When saving the program to tape as a matter of routine, the computer unexpectedly printed:
RECORD then RETURN
“Index”? Excuse me? I rewound the tape, wanting to try again, but found that the machine was no longer responding to my keystrokes. Somewhat nervous, I pressed the BREAK key, essentially rebooting the OS, and typed OLD to recover the program from its original memory location. Phew, that worked, it was still intact. I tried saving again, but this time, the counter didn't even start running. I really didn't want to hard reset the machine, because I assumed that the failed save would have corrupted the tape, so the computer's RAM was the only place where the QR program still lived.
A few more tries, a few more reboots, nothing helped. Until, suddenly during a SAVE command, the screen got garbled and seemingly random pixels scrolled across the screen. I pressed BREAK again, expecting to end up at the BASIC prompt again, but instead was dumped into the ViewSheet spreadsheet program. I had no idea that this machine even had that ROM chip installed. The fact that I booted into it seemed like a severe case of memory corruption. I guessed, correctly, that *BASIC would get me back to BASIC mode, but by now OLD didn't work anymore, and my program was definitively gone from the computer's memory.
Now what? Let's cold-boot the machine and see what can be recovered from tape. But it seemed that the poor old thing was too far gone for that… instead of booting, it gave a continuous tone from its speaker, didn't show anything on the screen, and didn't respond to the BREAK key. I tried powercycling it literally hundreds of times, each time getting a slightly different tone and sometimes getting the keyboard LEDs to light up, but I couldn't get the machine to boot anymore. It seemed that my trusty old pal had finally given up the ghost.
I had hoped to make the QR code program send itself across to the PC as a maiden voyage. I'm quite confident that (perhaps with even larger pixels) I could have made it work.

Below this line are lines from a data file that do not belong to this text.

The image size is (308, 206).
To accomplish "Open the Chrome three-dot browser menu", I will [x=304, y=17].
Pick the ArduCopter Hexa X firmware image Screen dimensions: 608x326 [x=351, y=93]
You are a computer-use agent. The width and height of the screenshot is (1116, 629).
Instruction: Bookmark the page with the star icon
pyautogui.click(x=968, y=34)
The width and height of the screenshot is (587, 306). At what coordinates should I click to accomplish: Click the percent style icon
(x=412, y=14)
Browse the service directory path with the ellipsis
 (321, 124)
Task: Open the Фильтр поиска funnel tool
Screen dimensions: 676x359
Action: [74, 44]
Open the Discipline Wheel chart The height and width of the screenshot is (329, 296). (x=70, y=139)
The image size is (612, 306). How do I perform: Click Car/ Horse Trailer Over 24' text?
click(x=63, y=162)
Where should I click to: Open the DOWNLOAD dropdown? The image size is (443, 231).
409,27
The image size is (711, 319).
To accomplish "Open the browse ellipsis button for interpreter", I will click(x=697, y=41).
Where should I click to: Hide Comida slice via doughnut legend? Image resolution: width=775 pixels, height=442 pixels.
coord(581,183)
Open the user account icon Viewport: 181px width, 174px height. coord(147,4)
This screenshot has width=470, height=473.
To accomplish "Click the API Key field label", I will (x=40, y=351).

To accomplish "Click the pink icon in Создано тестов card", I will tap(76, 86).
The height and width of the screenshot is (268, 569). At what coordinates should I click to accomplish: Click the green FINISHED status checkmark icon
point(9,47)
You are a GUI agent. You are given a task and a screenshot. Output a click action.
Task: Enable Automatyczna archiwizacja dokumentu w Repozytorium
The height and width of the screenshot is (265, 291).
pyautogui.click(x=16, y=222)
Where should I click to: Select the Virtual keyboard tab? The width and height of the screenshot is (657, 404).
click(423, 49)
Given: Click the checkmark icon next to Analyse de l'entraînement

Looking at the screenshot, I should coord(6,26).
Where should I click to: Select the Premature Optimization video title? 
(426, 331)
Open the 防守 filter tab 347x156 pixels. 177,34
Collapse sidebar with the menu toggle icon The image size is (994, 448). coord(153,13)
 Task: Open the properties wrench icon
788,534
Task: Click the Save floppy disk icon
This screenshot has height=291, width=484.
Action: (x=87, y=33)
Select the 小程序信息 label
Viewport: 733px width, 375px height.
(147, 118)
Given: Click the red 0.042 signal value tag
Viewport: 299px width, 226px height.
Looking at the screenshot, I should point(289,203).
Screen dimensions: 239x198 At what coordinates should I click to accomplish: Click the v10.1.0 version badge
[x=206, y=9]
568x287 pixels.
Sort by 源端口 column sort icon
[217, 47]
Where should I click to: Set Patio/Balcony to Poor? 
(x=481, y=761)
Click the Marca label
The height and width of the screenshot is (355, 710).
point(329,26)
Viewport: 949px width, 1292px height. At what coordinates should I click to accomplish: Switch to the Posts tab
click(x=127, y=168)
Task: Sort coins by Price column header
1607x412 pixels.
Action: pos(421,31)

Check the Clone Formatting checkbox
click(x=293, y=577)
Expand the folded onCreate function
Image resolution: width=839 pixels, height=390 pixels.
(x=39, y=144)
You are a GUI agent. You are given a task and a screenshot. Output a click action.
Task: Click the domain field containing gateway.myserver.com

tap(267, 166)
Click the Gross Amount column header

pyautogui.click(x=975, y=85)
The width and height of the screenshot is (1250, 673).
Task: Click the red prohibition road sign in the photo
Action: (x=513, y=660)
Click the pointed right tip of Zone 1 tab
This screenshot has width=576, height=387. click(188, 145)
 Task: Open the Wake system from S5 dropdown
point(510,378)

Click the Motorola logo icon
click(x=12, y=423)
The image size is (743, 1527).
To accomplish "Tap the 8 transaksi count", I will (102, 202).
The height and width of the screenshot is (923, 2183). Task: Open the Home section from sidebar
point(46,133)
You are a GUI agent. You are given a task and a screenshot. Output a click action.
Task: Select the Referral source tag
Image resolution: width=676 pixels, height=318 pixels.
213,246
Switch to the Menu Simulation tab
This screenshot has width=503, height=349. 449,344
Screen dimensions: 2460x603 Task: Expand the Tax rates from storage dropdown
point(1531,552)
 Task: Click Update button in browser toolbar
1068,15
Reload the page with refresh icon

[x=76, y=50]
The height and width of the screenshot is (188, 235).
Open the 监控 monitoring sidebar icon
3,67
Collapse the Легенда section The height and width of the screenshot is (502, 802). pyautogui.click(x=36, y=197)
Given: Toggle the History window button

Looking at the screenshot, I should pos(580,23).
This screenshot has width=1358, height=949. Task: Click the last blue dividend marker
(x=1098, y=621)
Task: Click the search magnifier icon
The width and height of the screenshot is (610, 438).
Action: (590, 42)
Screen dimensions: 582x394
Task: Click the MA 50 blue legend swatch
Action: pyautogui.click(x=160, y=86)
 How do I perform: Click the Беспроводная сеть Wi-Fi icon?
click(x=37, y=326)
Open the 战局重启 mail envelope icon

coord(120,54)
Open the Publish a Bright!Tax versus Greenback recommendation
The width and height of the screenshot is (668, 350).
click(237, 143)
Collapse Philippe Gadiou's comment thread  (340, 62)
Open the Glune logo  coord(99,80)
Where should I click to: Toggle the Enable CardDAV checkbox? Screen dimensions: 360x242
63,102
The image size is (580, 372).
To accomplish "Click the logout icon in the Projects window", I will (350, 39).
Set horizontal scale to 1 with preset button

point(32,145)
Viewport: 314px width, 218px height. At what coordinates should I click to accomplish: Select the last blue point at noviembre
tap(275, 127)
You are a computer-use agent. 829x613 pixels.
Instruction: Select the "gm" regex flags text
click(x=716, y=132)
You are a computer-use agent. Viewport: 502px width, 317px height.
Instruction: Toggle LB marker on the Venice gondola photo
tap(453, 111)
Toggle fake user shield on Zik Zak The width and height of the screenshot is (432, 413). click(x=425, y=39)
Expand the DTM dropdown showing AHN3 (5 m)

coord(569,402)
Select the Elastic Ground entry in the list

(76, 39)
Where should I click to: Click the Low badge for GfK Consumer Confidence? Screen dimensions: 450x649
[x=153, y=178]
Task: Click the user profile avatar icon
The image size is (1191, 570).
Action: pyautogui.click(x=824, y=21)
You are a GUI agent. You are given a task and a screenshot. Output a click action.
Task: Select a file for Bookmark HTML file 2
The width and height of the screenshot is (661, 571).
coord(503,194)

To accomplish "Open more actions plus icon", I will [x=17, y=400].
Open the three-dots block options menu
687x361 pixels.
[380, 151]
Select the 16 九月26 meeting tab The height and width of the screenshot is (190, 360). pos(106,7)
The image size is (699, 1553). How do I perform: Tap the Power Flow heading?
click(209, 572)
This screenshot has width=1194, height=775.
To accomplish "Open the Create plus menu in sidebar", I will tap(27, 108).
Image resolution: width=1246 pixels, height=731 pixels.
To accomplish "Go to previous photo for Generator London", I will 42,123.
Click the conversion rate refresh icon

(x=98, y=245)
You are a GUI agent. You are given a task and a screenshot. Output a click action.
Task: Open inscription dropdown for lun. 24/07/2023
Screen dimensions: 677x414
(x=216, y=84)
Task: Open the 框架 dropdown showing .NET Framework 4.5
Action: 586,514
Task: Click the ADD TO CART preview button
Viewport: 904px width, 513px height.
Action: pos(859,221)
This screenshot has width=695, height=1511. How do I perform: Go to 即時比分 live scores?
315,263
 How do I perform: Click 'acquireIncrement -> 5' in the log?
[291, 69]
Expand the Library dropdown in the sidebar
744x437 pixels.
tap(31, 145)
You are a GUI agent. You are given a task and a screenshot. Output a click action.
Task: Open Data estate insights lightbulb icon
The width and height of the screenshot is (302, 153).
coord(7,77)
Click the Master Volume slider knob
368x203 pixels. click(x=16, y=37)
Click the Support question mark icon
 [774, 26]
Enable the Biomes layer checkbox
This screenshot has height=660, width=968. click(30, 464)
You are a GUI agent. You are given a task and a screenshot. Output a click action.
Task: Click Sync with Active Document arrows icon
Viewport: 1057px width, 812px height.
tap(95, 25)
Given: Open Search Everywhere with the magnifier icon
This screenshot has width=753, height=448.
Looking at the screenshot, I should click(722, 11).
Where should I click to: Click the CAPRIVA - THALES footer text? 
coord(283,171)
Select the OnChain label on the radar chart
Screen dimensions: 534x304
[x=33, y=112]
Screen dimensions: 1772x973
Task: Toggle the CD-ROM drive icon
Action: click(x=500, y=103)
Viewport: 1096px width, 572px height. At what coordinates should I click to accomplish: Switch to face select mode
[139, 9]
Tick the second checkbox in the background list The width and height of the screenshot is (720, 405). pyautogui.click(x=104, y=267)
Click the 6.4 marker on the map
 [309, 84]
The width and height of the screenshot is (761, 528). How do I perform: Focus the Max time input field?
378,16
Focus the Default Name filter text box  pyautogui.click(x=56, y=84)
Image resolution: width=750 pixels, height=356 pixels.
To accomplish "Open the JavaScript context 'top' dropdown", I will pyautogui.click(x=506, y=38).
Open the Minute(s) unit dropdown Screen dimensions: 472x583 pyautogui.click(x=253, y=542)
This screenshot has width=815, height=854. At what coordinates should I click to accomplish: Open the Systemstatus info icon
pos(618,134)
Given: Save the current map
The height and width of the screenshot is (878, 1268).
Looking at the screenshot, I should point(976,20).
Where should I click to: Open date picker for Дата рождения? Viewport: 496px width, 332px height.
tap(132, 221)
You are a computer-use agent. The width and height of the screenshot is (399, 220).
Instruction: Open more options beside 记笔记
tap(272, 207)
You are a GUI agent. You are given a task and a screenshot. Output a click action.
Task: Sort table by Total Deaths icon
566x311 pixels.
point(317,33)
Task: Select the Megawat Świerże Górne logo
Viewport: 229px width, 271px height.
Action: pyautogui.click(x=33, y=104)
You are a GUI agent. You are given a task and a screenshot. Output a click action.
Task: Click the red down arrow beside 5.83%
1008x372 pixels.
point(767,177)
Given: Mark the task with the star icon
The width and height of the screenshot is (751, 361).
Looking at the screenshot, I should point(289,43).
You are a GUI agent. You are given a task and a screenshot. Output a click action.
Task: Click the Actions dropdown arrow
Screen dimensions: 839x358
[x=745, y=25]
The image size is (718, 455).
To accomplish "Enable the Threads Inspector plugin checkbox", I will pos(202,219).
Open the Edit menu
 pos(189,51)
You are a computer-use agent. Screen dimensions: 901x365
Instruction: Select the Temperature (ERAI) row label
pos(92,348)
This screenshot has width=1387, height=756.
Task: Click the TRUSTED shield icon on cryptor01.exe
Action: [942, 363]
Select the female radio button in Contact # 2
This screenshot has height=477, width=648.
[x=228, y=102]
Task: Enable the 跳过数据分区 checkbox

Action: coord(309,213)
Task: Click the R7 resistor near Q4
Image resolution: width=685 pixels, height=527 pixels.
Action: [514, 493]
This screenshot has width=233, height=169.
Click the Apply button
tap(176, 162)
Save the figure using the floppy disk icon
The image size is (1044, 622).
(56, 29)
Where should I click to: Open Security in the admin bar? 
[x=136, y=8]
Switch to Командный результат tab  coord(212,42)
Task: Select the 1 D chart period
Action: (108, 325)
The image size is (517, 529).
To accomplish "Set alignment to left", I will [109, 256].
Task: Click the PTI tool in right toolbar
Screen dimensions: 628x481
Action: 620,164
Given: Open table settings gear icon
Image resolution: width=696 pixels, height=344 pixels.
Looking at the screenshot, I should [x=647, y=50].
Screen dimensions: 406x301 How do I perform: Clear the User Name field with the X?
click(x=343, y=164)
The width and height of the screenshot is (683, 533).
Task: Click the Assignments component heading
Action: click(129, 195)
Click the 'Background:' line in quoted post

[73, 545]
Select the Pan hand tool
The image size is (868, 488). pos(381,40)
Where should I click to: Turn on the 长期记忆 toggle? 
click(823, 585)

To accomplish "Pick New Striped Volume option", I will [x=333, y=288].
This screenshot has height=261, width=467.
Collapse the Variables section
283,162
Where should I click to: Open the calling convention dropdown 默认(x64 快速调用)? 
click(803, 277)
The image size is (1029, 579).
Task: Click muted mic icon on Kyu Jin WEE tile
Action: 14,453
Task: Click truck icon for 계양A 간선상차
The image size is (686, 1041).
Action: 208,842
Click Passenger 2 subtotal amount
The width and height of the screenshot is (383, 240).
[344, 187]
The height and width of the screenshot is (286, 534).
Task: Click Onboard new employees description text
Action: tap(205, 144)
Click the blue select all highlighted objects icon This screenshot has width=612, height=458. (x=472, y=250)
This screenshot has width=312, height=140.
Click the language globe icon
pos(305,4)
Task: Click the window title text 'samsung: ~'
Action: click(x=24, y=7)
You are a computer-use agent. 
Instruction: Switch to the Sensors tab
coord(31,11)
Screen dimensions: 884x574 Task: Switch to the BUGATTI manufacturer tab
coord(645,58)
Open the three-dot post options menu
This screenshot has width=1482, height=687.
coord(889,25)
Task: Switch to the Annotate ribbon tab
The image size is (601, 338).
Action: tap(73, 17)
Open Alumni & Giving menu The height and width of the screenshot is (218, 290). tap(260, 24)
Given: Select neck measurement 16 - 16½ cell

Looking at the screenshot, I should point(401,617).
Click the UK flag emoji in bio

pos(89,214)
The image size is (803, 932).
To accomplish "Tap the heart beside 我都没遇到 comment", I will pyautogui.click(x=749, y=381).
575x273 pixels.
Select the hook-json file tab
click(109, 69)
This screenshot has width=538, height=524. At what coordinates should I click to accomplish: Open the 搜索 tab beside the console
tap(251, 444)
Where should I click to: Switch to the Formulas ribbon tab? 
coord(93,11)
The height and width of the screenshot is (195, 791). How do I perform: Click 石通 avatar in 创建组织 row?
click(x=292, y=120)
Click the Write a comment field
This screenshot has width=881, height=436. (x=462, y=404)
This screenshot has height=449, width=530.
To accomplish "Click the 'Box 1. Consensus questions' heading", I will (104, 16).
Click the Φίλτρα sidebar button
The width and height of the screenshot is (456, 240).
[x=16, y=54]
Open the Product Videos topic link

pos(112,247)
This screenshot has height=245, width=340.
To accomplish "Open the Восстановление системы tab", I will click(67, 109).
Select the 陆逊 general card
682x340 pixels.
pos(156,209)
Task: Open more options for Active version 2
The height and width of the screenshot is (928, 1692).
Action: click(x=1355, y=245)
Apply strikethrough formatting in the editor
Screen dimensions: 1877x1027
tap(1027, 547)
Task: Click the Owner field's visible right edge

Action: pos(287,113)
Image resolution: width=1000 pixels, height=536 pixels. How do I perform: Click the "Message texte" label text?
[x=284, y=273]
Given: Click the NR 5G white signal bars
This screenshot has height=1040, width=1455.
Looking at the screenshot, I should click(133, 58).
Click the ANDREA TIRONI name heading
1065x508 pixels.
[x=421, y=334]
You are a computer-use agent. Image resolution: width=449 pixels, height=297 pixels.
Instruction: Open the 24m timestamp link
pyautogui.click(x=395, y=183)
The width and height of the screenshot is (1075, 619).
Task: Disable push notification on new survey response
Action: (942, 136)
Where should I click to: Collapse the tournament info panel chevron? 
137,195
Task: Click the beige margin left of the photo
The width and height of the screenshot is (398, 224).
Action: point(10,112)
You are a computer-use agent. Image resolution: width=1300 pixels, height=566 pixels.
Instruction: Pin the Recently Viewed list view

Then I could post a YouTube video of a data transfer in progress, to help explain to my family what I've been up to in the past few weeks. I could publish the code on GitHub, annotate it, explain it in detail on this blog. Maybe it would even be useful to someone, although I didn't expect it to. I don't think any of that is going to happen anymore.
But of course, this QR code program was just a means to an end. The point of this project was to transfer all the old programs I wrote as a kid. Those programs are still there, sitting on a stack of 5 1/4" floppy disks on my desk, so close and yet so far away. If the machine would have worked again, I would have typed a simpler program, too small to need saving, to try and transfer them via sound signals. That, too, isn't going to happen anymore. Even if I could fix the computer itself, the disk drive also seems to be broken since the machine won't even boot when it's plugged in.
Fortunately, there is another way: a controller board like the KryoFlux can be used in conjunction with a PC style 5 1/4" drive to rescue data off of virtually any type of disk. I just ordered a KryoFlux board, and placed a bid on eBay on a compatible floppy drive. Fortunately, working drives for PCs seem to grow on trees still. The game is not over.
But for my old BBC Microcomputer, it is. The very device that launched my career as a software engineer will never run again. When I'm done mourning it, I'll probably take it to an electronics recycling facility. May it rest in peace.